_Ausgangstext_:
══════════
In der Nachkriegszeit ist hierin insofern eine Wandlung eingetreten, als bei allgemeiner Konkurrenzverschärfung der Anteil Deutschlands an der Weltausfuhr von Großuhren auf 70 % gesteigert warden konnte. Der schweizerische Anteil an der Taschenuhrenausfuhr hat sich etwa auf derselben Höhe gehalten.
…
Dass sich die deutsche Ausfuhr trotz des Ausfalls wichtiger Absatzmärkte (Russland, Frankreich, Belgien) so günstig entwickeln konnte, muss … auf die gesteigerte Aufnahmefähigkeit der in den Industrialisierungsprozess eingetretenen Gebiete zurückgeführt werden …”
Die mit statistischen Tabellen untermauerten Aussagen des Berichts zeigen auch noch etwas anderes:
Deutschland und die Schweiz waren in den 1920er Jahren auf Uhren-Exporte angewiesen, um die eigene Industrie auf ihrem hohen Niveau halten zu können. Lediglich die USA verfügten über einen hinlänglich großen Binnenmarkt.
Und die Statistiken zeigen auch das völlige Zusammenbrechen der russischen Uhrenimporte nach der Oktoberrevolution.
══════════
_Daten_:
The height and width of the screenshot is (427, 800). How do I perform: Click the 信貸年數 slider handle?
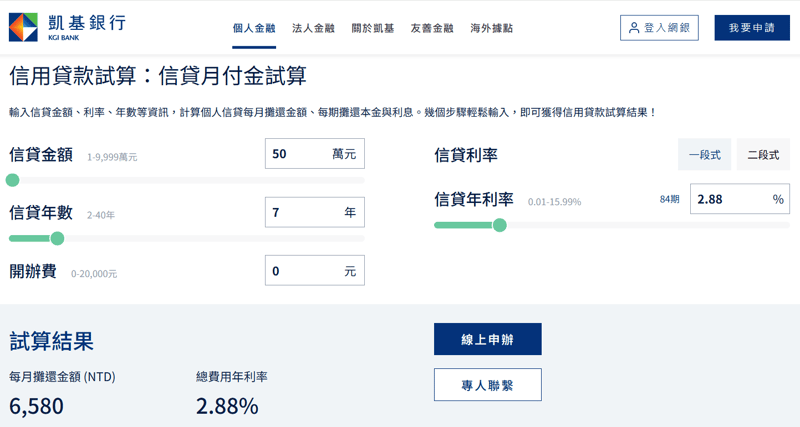(x=57, y=238)
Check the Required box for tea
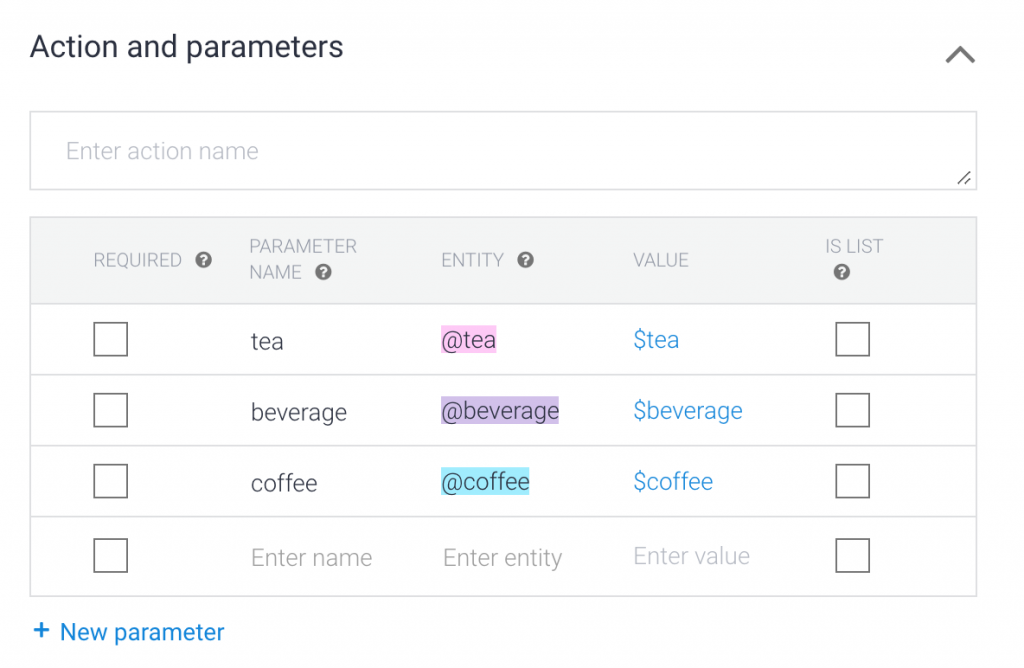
══════════
Gib den Abschnitt des Textes über den Uhrenexport wieder, der mit "Die mit statistischen" beginnt und bis "hinlänglich großen Binnenmarkt." reicht. Tausche darin "Binnenmarkt" gegen "Inlandsmarkt" aus. Die Liste spielt dafür keine Rolle.

_Ergebnis_:
Die mit statistischen Tabellen untermauerten Aussagen des Berichts zeigen auch noch etwas anderes:
Deutschland und die Schweiz waren in den 1920er Jahren auf Uhren-Exporte angewiesen, um die eigene Industrie auf ihrem hohen Niveau halten zu können. Lediglich die USA verfügten über einen hinlänglich großen Inlandsmarkt.